In Thomas v. Mercy Mem. Health Center, Inc., No. CIV-07-022-SPS, 2007 U.S. Dist. LEXIS 64184 (E.D. Ok. Aug. 29, 2007), Thomas worked for the Hospital from January 2002 through May 2003, and from April 2004, until she was fired in January 2005. All told, Thomas worked intermittently for the Hospital for more than 12 months. Thomas argued that she was fired for being absent for leave that should have been covered by the FMLA.
The Hospital argued that Thomas was not eligible for FMLA leave because she had not worked for the hospital for 12 consecutive months prior to the date her leave would have commenced. The Hospital argued that its position was supported by a common sense reading of the statute. It argued that, because the statute is unambiguous, the DOL regulation (29 CFR 825.110(b)), which provides that the 12-month period need not be consecutive, is invalid. The Hospital also relied on the opinion of the district court in Rucker v. Lee Holding Co., 419 F. Supp. 2d 1 (D. Ma), rev'd, 471 F.3d 6 (1st Cir. 2006). In that case, the district court found that an employee could not combine his most recent employment with his previous years of service, which ended five years before, for purposes of the 12-month requirement.
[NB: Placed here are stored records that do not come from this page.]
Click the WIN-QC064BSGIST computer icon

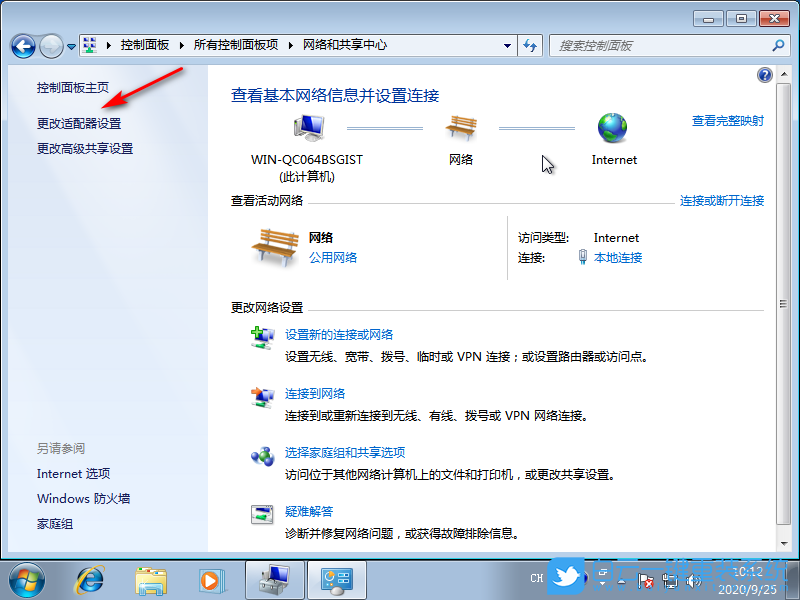[309, 127]
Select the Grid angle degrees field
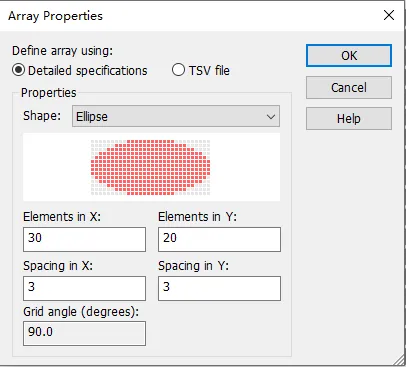 point(84,333)
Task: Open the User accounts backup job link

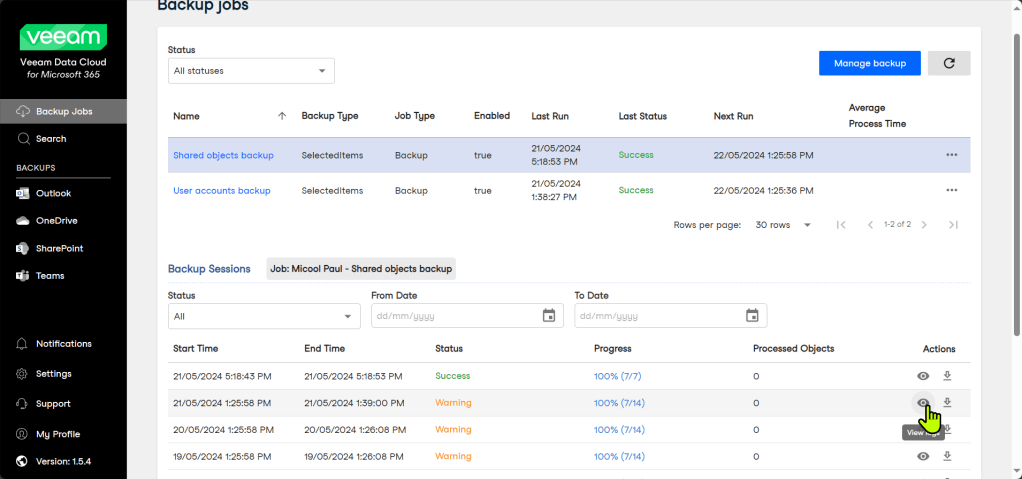Action: coord(222,190)
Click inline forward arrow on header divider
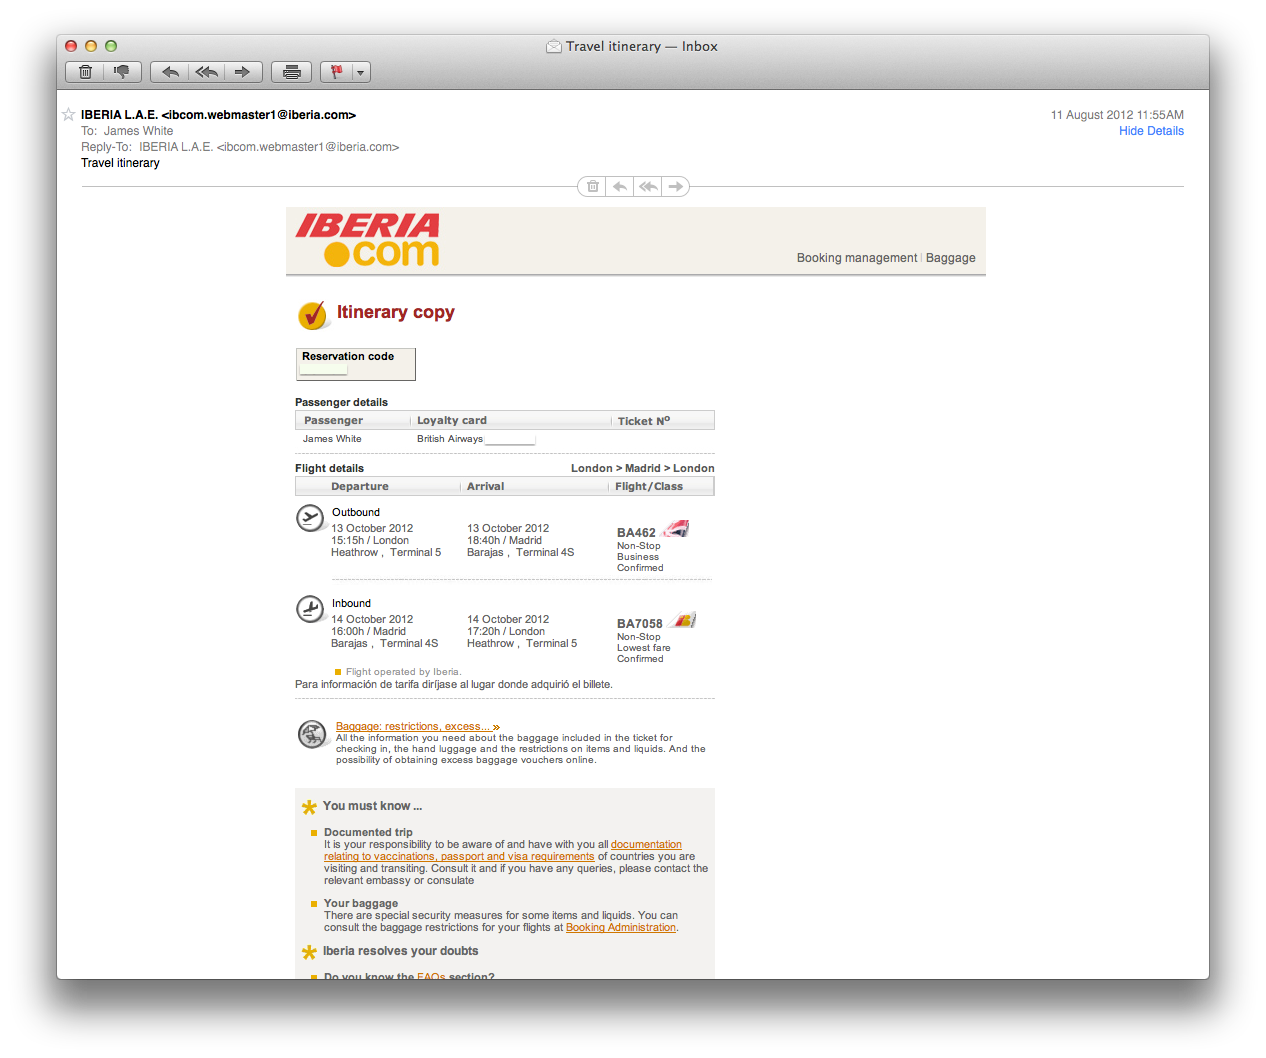 click(x=676, y=186)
The Court found that the FMLA does not require 12 months of consecutive or continuous employment immediately preceding leave commencement in order to satisfy the 12-month FMLA eligibility requirement. In so holding, the Court agreed with the decision of the Circuit Court in Rucker v. Lee Holding Co., 471 F.3d 6 (1st Cir. 2006). If Congress had wanted the 12-month eligibility requirement to be 12 consecutive or continuous months immediately preceding leave commencement, the Court found that it could have easily done so. The Court denied the employer's motion to dismiss the employee's FMLA claim.
Comment: For purposes of the 12-month eligibility requirement, the FMLA does not require employment for 12 consecutive months immediately preceding the commencement of FMLA leave. The employer in this case attempted to apply the same standard for the 12-month eligibility requirement as is applied for the 1,250-work hours requirement.